**What you need to do**:
Every line below from the one containing "The image size is (469, 408)." through the one containing "Task: Click the 1702.33 green price label" is to be printed exactly, with the pictures omitted.

**Information given**:
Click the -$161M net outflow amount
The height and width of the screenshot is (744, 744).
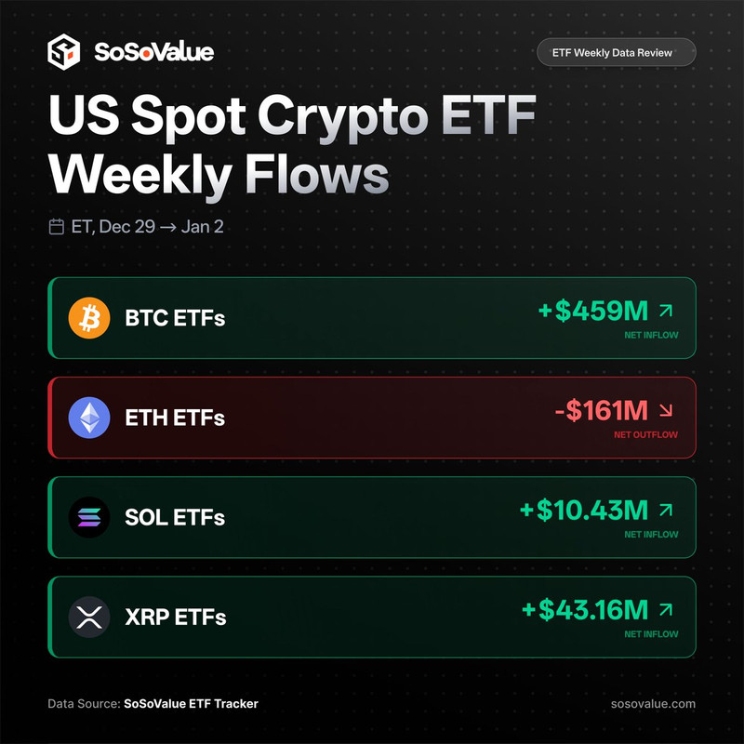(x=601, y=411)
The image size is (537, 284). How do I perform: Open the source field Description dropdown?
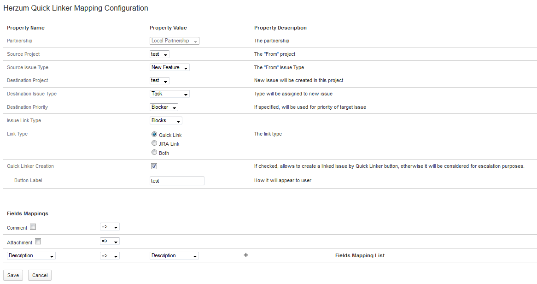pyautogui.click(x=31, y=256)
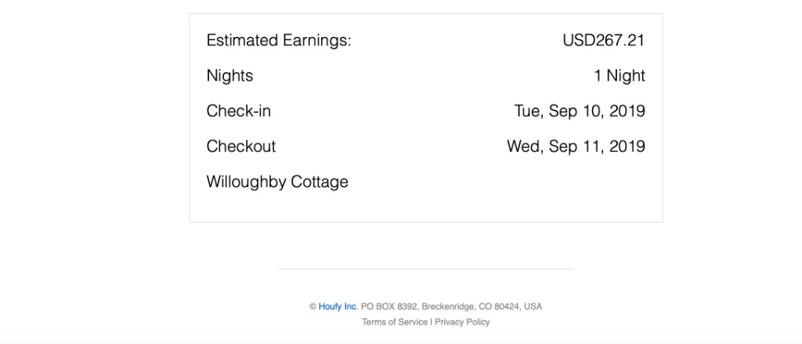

...

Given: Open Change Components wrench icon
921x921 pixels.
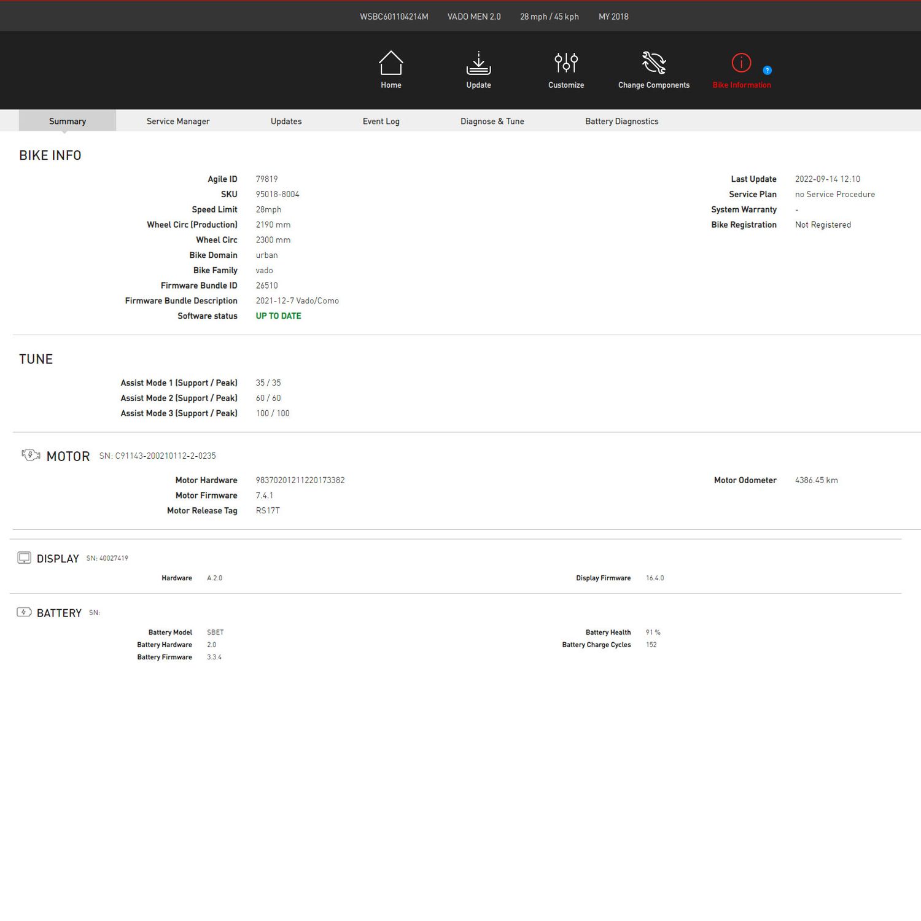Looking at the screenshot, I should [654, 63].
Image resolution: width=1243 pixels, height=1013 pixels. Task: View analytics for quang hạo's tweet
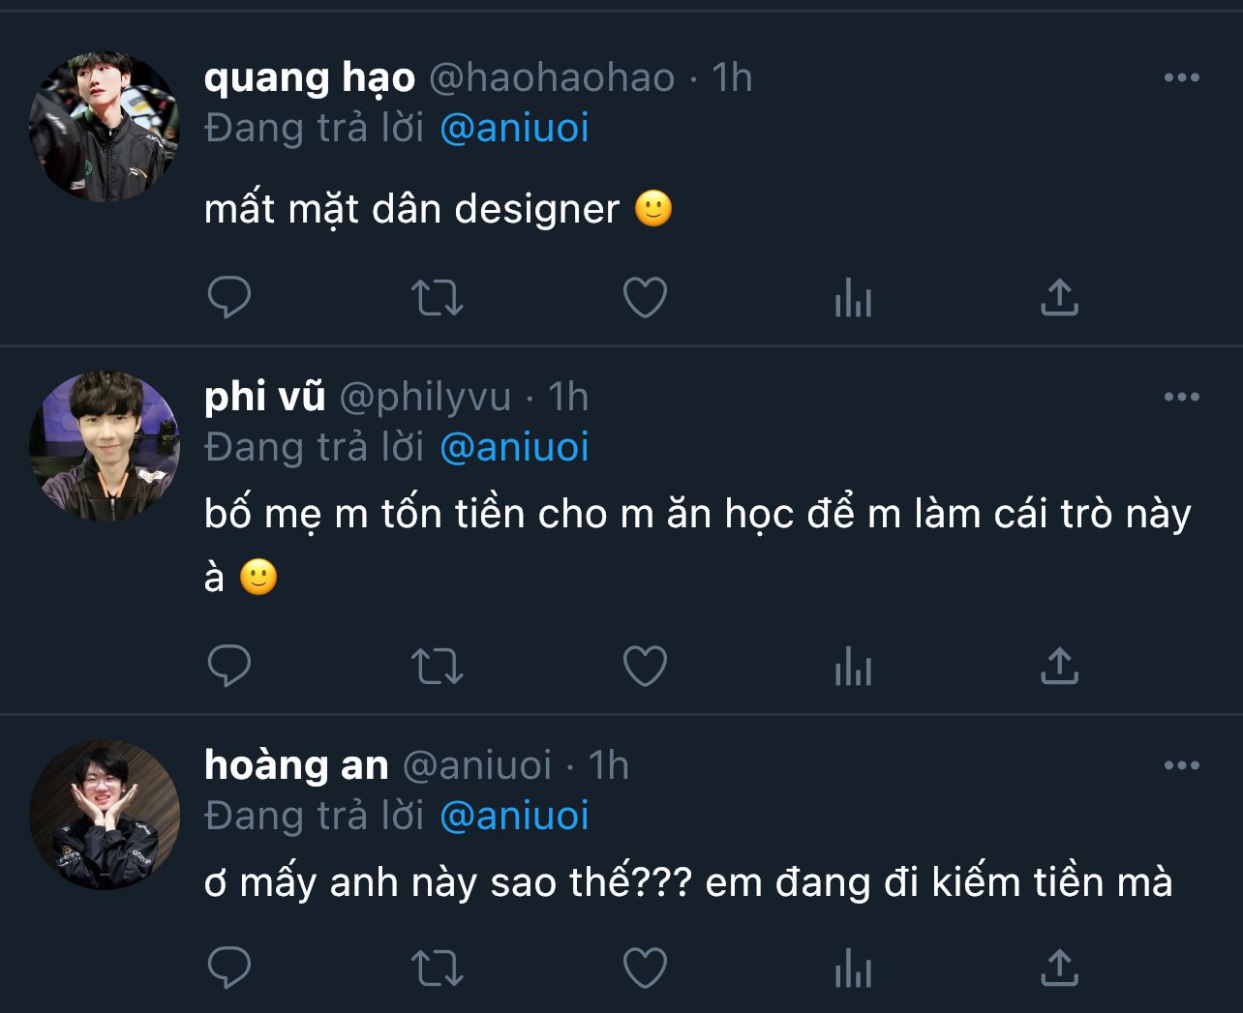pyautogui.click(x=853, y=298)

--

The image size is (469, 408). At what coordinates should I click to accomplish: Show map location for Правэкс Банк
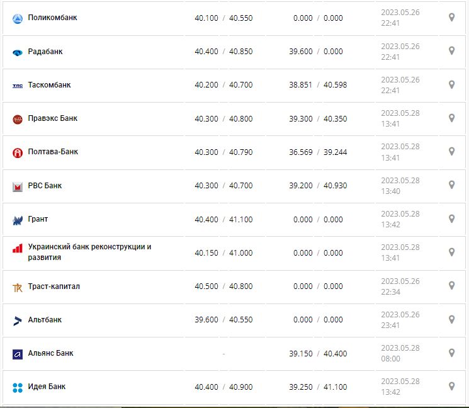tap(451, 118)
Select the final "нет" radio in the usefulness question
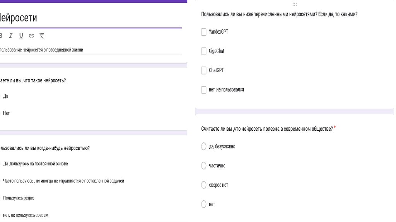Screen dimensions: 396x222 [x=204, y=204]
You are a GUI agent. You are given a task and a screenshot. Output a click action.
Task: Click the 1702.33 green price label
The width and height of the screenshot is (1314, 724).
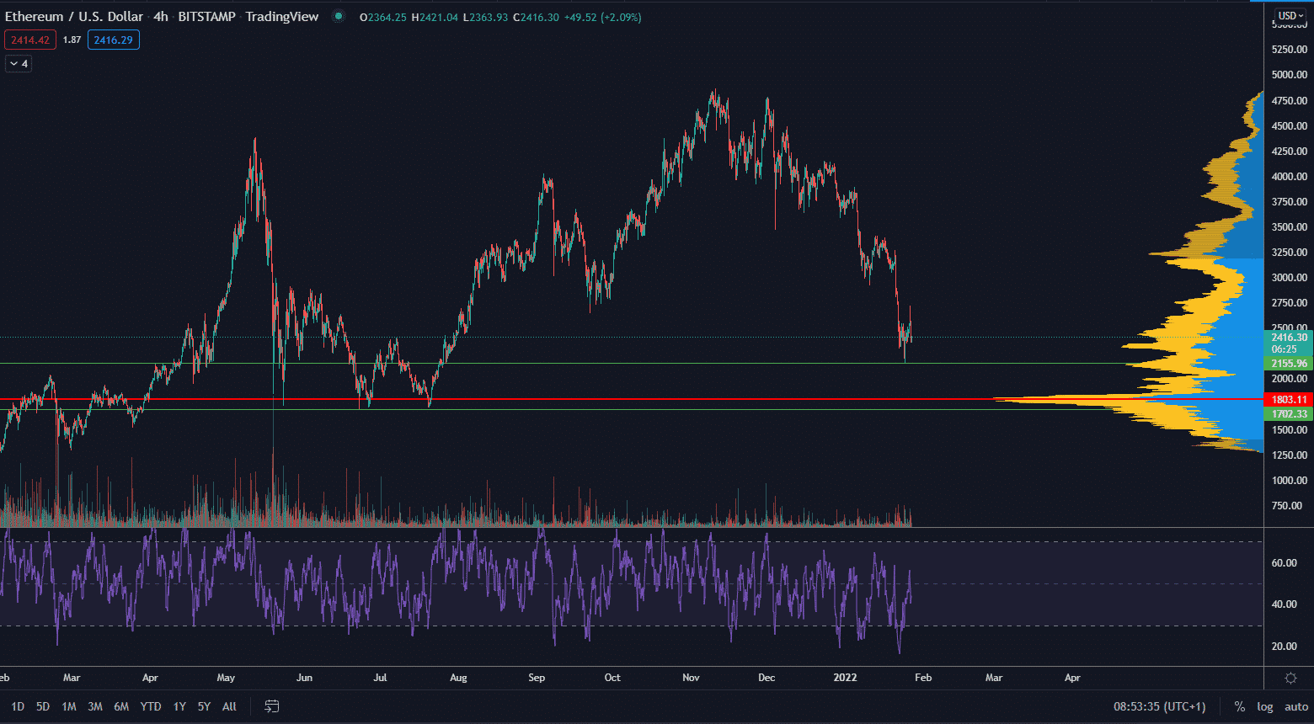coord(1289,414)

**Response box**:
The image size is (469, 408). At what coordinates should I click to accomplish: Show map location for Правэкс Банк
tap(451, 118)
Select the final "нет" radio in the usefulness question
Screen dimensions: 396x222 [x=204, y=204]
You are a GUI agent. You are given a task and a screenshot. Output a click action.
Task: Click the 1702.33 green price label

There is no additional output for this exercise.